Consistent usage patterns over time can reduce anonymity. Advanced graph analysis with sufficient computational resources may correlate transactions.

Routing & Balances

The core privacy mechanism relies on how funds are distributed and selected for outgoing transactions.

Step 1: Unified balance

User sees one total balance in the wallet interface. This is the sum of funds across all derived sub-addresses.

Step 2: Internal distribution

Internally, the balance is fragmented across multiple sub-addresses. Larger balances are split into smaller amounts to increase routing flexibility.

Step 3: Routed spend

When sending funds, the wallet selects inputs from sub-addresses using context-aware heuristics and timing variance to break linkage patterns.

Implementation Notes

The following describes high-level implementation details. Specific parameters and algorithms are not disclosed to prevent exploitation.

Balance fragmentation strategy

Large balances are split into smaller chunks across sub-addresses. This increases routing options and prevents amount-based correlation. Fragment sizes vary based on total balance and usage patterns.

Timing variance (bounded)

Small delays are introduced between related transactions to prevent timing-based clustering. These delays are bounded to avoid significant UX degradation.
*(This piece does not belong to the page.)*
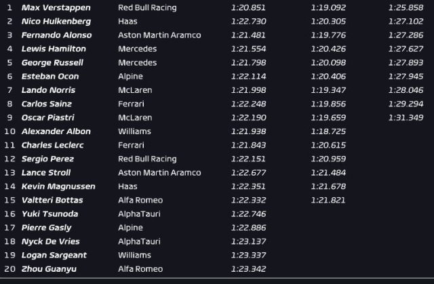Open Fernando Alonso's driver entry
Screen dimensions: 434x284
58,35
Routing heuristics (context-aware)

Input selection evaluates recent usage history, current balance distribution, and transaction metadata to choose optimal routing paths. Criteria are non-deterministic.

Rebalancing behavior

The wallet periodically rebalances funds across sub-addresses to maintain routing flexibility. Rebalancing can also be triggered by specific events or usage patterns.

Threat Model

Assumptions

  • Solana blockchain data is fully public and permanent
  • User controls their seed phrase and device security
  • Network-level traffic metadata is not protected

Adversary capabilities

  • On-chain analyst with graph clustering tools
  • Access to blockchain explorers and indexing services
  • Moderate computational resources for pattern matching

Out of scope

  • KYC services where user identity is disclosed
  • Malware or device compromise
  • Seed phrase exposure or theft
  • Network traffic analysis or IP-based tracking

Limitations

Pathera is designed for practical privacy against common on-chain analysis. It is not a perfect anonymity system.

  • KYC endpoints: Interactions with services requiring identity disclosure will link your activity at those points
  • Repeated patterns: Consistent transaction amounts, timing intervals, or unique behaviors can leak information over time
  • High-frequency activity: Rapid sequential transactions reduce routing effectiveness and increase correlation risk
  • Fixed amounts: Sending exact amounts repeatedly creates identifiable signatures
  • Bridge and CEX deposits: Centralized exchange and bridge deposits often require identity verification
  • Graph analysis: Advanced forensic analysis with significant resources can reduce anonymity through probabilistic correlation

FAQ

Is this a mixer?

No. Traditional mixers pool funds from multiple users and redistribute them. Pathera only uses addresses you control. Your funds never mix with other users.

Do my funds leave my wallet?

No. All sub-addresses are derived from your seed phrase and are under your exclusive control. There is no third-party custody at any point.

Can I use it like a normal Solana wallet?

Yes. Pathera functions as a standard Solana wallet. You can send, receive, stake, and interact with dApps. The privacy features operate transparently in the background.

Does it guarantee anonymity?

No. Pathera provides probabilistic privacy, not guaranteed anonymity. It makes linking transactions more difficult and expensive, but determined adversaries with sufficient resources may still correlate activity.

What reduces privacy over time?

Repeated patterns in transaction amounts, timing, or behavior. Interacting with KYC services. High-frequency activity that limits routing options. Fixed or predictable transaction values.

When is beta?

Public beta is scheduled for Q2 2026. Early access is currently invite-only while we finalize security review and testing.

Beta Status

Private betaTargeting Q2 2026

Pathera is currently in private beta. The routing system is functional and undergoing final security review. Public beta will launch with phased rollout in Q2 2026.